* PROBLEMS TO WORK ON
**A.** Answer these from the tentative ruling below, one per line:
(i) In what city did the multi-vehicle collision occur?
(ii) On what date did the plaintiffs amend their complaint to name Organizing for Action as Doe 1?
(iii) What three claims did Organizing for Action bring in its cross-complaint?
**B.** List every claim that the tentative ruling below says the plaintiffs brought when they filed the action on May 30, 2017.

* PAGE TEXT
=== Begin Enclosure ===

Judge: William A. Crowfoot, Case: BC663094, Date: 2022-09-15 Tentative Ruling
Case Number: BC663094 Hearing Date: September 15, 2022 Dept: 27
SUPERIOR COURT OF
THE STATE OF CALIFORNIA
FOR THE COUNTY OF
LOS ANGELES - CENTRAL DISTRICT
|
Plaintiffs, vs. GREG KAWCZYNSKI, et al., Defendants. |
) ) ) ) ) ) ) ) ) ) ) ) |
[TENTATIVE] ORDER RE: DEFENDANT
ORGANIZING FOR ACTION’S MOTION TO OPPOSE DEFENDANT KAWCZYNSKI’S APPLICATION
FOR GOOD FAITH SETTLEMENT Dept. 27 1:30 p.m. September 15, 2022 |
I. BACKGROUND
This
is an action for bodily injury and loss of consortium arising from a
multi-vehicle collision that occurred on February 20, 2016 in San Pedro,
California. On May 30, 2017, plaintiffs Richard Evans and Lydia Evans
(collectively, “Plaintiffs”) filed this action against defendants Gregg
Kawczynski (“Kawczynski”), the City of Los Angeles, and Home Depot U.S.A., Inc.
for negligence, dangerous condition of public property, premises liability, and
loss of consortium.
On
December 1, 2017, Kawczynski filed a cross-complaint against Home Depot U.S.A.,
Inc. and the City of Los Angeles.
On
November 6, 2018, Plaintiffs and Kawcznski separately dismissed Home Depot USA,
Inc. from their respective pleadings in exchange for a waiver of costs.
On
December 6, 2018, the City of Los Angeles filed a cross-complaint against
Kawcznksi.
On
February 14, 2019, Plaintiffs amended their complaint naming Organizing for
Action (“OFA”) as Doe 1.
On
April 30, 2019, OFA filed a cross-complaint against Kawzcnski, City of Los
Angeles, and Home Depot U.S.A., Inc. for (1) indemnification, (2) apportionment
of fault, and (3) declaratory relief. On
August 30, 2022, OFA dismissed Home Depot USA, Inc. with prejudice.

=== End Enclosure ===

* RAW DATA

=== Begin Enclosure ===

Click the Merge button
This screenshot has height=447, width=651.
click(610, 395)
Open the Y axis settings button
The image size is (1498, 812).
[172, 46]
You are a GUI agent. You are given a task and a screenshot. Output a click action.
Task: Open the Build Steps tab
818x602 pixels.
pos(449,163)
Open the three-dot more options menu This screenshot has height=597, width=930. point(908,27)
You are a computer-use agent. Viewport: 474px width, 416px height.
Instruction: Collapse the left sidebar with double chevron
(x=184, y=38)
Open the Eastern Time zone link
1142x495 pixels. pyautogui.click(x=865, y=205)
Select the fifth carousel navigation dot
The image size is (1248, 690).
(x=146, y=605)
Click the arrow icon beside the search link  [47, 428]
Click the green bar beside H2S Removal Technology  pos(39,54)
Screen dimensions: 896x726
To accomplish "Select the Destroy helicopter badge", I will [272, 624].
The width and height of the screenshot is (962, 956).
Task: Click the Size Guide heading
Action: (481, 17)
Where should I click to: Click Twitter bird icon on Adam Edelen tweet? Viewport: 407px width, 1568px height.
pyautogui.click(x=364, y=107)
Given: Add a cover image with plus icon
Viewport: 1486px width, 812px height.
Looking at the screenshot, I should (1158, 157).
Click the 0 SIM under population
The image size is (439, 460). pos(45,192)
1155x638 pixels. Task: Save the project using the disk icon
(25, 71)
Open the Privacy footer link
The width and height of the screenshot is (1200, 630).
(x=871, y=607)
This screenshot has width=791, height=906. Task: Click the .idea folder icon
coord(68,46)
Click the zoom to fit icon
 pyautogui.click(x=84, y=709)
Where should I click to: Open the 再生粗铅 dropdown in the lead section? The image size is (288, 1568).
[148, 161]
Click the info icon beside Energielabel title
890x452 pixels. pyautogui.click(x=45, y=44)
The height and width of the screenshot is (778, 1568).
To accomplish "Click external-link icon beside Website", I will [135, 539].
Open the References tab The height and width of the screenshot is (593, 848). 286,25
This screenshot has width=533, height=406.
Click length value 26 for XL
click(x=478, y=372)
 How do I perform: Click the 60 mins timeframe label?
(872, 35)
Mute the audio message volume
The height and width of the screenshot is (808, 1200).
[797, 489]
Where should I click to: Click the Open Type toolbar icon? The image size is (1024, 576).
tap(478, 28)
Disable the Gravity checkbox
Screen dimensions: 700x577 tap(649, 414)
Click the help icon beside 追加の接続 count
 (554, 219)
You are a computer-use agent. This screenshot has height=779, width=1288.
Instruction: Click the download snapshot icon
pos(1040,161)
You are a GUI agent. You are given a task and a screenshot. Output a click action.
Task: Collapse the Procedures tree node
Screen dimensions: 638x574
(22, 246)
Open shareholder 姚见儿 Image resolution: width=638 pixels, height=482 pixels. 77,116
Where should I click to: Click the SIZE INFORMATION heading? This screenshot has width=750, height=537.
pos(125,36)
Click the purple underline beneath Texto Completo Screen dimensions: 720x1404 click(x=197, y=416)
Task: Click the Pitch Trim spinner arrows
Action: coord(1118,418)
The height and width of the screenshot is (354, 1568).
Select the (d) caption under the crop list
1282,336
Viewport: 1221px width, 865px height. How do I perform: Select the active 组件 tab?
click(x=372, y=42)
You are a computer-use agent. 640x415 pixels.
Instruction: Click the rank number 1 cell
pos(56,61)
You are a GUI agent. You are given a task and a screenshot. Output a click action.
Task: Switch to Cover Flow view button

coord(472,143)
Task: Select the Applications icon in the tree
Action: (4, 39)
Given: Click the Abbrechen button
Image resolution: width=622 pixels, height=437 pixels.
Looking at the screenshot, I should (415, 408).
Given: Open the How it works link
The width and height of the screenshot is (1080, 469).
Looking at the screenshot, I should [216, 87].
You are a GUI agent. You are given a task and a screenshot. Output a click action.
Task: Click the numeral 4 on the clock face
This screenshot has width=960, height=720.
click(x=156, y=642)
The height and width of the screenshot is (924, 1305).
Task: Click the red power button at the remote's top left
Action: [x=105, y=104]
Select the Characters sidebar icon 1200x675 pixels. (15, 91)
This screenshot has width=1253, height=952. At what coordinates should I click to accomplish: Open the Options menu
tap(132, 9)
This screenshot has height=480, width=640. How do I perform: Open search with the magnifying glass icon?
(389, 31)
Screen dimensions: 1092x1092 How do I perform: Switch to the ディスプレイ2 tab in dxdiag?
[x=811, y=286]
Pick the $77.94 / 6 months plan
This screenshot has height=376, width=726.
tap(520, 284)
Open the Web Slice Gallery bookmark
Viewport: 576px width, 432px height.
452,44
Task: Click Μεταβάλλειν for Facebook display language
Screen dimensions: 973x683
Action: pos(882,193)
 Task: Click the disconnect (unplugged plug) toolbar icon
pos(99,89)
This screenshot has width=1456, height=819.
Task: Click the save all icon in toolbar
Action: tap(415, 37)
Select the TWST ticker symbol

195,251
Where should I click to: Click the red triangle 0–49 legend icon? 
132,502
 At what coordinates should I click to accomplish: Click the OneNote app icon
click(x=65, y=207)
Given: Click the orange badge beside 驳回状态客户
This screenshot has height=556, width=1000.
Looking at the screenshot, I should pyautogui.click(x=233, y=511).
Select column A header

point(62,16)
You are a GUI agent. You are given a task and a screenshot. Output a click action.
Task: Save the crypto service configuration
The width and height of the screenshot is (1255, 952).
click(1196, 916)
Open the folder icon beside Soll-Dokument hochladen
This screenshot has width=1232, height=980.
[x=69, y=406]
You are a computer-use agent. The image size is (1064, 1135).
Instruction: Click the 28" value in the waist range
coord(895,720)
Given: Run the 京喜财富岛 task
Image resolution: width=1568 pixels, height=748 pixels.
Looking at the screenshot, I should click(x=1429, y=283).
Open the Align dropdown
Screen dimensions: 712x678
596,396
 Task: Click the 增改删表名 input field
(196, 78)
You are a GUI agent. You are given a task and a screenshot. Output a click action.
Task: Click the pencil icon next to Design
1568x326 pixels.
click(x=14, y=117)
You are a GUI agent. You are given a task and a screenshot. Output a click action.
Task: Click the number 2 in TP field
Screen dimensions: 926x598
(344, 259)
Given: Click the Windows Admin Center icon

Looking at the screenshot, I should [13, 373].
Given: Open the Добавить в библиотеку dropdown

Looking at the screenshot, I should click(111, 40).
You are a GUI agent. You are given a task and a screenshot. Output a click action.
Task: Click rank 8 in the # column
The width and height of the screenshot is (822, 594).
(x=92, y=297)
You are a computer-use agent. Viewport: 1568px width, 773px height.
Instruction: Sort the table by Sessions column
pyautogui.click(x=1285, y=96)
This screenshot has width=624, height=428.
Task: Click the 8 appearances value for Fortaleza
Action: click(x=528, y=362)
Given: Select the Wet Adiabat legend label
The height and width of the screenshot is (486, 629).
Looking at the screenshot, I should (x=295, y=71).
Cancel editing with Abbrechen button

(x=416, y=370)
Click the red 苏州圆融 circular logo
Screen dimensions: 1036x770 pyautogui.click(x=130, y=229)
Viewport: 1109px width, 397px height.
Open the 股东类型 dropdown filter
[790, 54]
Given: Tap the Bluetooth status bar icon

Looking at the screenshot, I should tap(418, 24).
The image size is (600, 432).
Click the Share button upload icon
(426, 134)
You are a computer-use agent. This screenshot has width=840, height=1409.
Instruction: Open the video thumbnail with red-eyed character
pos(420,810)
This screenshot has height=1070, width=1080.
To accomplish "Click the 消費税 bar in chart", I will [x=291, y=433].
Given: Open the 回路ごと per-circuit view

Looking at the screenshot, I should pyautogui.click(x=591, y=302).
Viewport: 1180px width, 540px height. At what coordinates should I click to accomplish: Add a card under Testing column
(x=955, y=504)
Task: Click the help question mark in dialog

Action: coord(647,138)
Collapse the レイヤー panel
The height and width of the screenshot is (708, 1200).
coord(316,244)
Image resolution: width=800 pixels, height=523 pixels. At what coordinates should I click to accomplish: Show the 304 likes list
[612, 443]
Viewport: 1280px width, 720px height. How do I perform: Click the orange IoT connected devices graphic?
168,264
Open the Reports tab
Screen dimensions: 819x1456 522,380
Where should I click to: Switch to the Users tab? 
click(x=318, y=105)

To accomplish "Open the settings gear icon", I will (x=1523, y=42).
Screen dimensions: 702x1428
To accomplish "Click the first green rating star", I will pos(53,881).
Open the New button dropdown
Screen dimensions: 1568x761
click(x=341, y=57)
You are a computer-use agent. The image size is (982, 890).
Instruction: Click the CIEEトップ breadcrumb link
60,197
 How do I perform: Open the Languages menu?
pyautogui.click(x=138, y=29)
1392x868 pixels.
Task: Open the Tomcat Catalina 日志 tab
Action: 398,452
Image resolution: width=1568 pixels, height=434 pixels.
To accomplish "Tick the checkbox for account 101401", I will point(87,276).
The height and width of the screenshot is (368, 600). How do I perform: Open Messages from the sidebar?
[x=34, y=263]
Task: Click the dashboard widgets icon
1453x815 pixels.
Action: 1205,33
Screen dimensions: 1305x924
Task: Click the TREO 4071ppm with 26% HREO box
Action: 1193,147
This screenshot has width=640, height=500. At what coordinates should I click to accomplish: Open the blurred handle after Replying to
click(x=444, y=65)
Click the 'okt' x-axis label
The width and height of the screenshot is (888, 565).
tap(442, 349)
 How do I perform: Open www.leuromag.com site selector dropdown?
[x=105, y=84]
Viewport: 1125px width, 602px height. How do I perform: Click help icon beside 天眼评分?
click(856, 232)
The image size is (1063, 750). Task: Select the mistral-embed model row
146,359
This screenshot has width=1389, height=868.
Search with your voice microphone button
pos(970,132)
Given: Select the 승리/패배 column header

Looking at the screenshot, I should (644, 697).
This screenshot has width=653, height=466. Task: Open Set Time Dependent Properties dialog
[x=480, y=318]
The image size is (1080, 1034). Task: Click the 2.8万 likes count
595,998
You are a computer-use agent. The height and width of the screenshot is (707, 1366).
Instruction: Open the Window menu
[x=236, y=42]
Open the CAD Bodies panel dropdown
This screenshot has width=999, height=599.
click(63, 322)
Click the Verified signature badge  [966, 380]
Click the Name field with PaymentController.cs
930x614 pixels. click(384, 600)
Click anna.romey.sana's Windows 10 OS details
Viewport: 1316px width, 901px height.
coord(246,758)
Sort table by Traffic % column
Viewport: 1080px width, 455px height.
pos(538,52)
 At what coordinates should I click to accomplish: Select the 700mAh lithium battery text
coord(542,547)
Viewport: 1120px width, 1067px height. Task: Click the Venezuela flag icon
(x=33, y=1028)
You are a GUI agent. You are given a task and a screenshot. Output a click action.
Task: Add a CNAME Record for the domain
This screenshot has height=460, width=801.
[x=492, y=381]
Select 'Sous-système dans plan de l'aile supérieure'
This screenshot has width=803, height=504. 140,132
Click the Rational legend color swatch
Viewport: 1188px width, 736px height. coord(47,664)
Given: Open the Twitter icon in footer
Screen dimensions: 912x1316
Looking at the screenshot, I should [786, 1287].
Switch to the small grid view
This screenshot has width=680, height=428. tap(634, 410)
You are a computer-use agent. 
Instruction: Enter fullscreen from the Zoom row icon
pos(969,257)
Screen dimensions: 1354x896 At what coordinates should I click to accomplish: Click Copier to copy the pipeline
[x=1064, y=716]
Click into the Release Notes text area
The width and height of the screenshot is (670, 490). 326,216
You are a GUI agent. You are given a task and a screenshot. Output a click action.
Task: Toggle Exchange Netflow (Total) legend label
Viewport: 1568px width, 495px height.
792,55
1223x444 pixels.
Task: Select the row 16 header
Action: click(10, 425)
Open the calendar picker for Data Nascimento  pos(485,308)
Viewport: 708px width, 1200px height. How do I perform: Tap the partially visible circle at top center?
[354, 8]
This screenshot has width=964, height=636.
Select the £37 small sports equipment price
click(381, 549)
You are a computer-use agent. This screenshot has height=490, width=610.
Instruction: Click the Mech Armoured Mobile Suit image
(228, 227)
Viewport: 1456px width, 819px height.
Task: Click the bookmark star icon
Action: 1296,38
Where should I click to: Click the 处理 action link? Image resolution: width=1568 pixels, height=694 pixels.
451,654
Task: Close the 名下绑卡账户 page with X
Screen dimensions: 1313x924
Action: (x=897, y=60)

=== End Enclosure ===

* YOUR RESPONSES
**A.**
(i) San Pedro, California
(ii) February 14, 2019
(iii) Indemnification, apportionment of fault, and declaratory relief

**B.**
Negligence
Dangerous condition of public property
Premises liability
Loss of consortium